Un refus catégorique

Le secrétaire national du Parti communiste français (PCF), Fabien Roussel, a déclaré ce dimanche 1er juin que « pour nous, il n’est pas envisageable de soutenir Jean‑Luc Mélenchon ou Raphaël Glucksmann » dans la perspective du scrutin présidentiel de 2027. Cette prise de position a été exprimée lors de l’émission « Les 4V », diffusée sur une chaîne d’information en continu. Le dirigeant communiste a ainsi rappelé la ligne actuelle de son parti, lequel entend se démarquer nettement aussi bien de La France insoumise (LFI) que de Place publique, le mouvement fondé par Raphaël Glucksmann.

Ni candidat déclaré, ni calendrier fixé

Fabien Roussel s’est gardé de dévoiler ses intentions pour 2027. Il n’a pas confirmé s’il briguerait lui‑même la fonction suprême, comme il l’avait fait lors de l’élection de 2022. « Je ne me prononce pas encore sur ma candidature », a‑t‑il indiqué, sans évoquer de date butoir pour une éventuelle officialisation. Cette prudence contraste avec la fermeté du refus affiché envers les deux figures de la gauche non socialiste.
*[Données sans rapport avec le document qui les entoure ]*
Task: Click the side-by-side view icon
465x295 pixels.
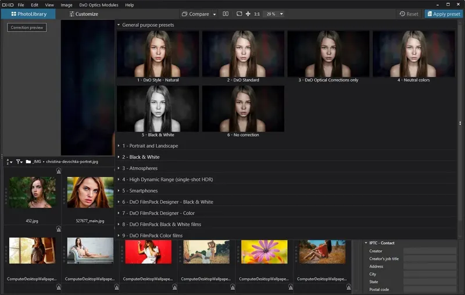Action: (x=226, y=14)
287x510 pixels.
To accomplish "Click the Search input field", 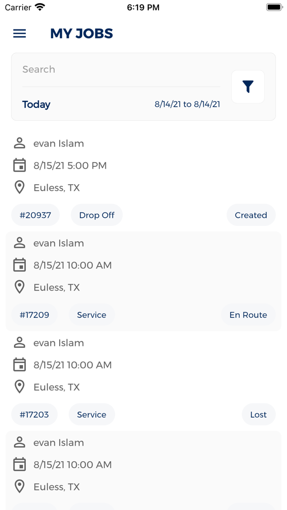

Un divorce consommé avec LFI

Les relations entre le PCF et La France insoumise se sont durablement dégradées après l’épisode de la Nouvelle Union populaire écologique et sociale (Nupes), qui avait réuni la gauche pour les législatives de 2022. Depuis la rupture de cette coalition, les communistes ont multiplié les critiques à l’encontre de Jean‑Luc Mélenchon, qu’ils jugent trop hégémonique et peu respectueux des équilibres internes. En excluant aujourd’hui tout soutien à sa candidature, Fabien Roussel enterre définitivement toute perspective de réédition de cette alliance à l’échelle présidentielle.
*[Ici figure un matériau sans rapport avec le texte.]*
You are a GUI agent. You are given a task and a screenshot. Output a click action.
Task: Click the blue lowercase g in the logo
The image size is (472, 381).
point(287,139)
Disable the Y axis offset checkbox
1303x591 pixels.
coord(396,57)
Un rejet tout aussi net de Raphaël Glucksmann

De l’autre côté du spectre de la gauche, le chef du PCF a également fermé la porte à Raphaël Glucksmann, eurodéputé et président de Place publique. Les deux hommes avaient pourtant partagé certaines positions, notamment sur l’Europe ou la laïcité, mais Roussel considère désormais que son parti ne peut s’adosser à cette formation politique. « Nous avons notre propre chemin », a‑t‑il résumé, sans autre précision.

Une stratégie d’autonomie

En campant sur cette ligne d’indépendance, le PCF cherche à redéfinir son identité politique après des années d’effacement. Le parti, qui peinait à dépasser les 5 % d’intentions de vote dans les enquêtes d’opinion, tente de se reconstruire sur un socle de propositions sociales et écologistes radicales, tout en maintenant une distance avec les autres forces de gauche. Fabien Roussel n’a pas évoqué d’éventuel rapprochement avec les socialistes, les écologistes ou la gauche radicale d’extrême gauche.

Des conséquences pour l’échiquier politique

Cette déclaration intervient alors que la campagne présidentielle de 2027 commence à s’animer. À droite, Édouard Philippe suscite des interrogations sur ses intentions, tandis que le Rassemblement national espère capitaliser sur les divisions de la gauche. En refusant de soutenir les deux principaux candidats potentiels à gauche – hormis les socialistes encore non départagés – le PCF fragilise un peu plus l’hypothèse d’une candidature unique de la gauche au premier tour. Le secrétaire national du PCF semble ainsi privilégier une stratégie d’affirmation identitaire, quitte à morceler encore l’offre électorale.

Une base militante à convaincre

Au sein même du PCF, la ligne de Fabien Roussel ne fait pas l’unanimité. Plusieurs fédérations locales plaident pour un rassemblement large de la gauche afin de faire barrage à l’extrême droite. Le refus affiché ce dimanche risque d’alimenter les tensions internes, alors que le congrès du parti, prévu pour 2026, doit fixer la stratégie pour l’élection présidentielle. En attendant, Fabien Roussel maintient le cap : ni Mélenchon, ni Glucksmann, et pas encore Roussel.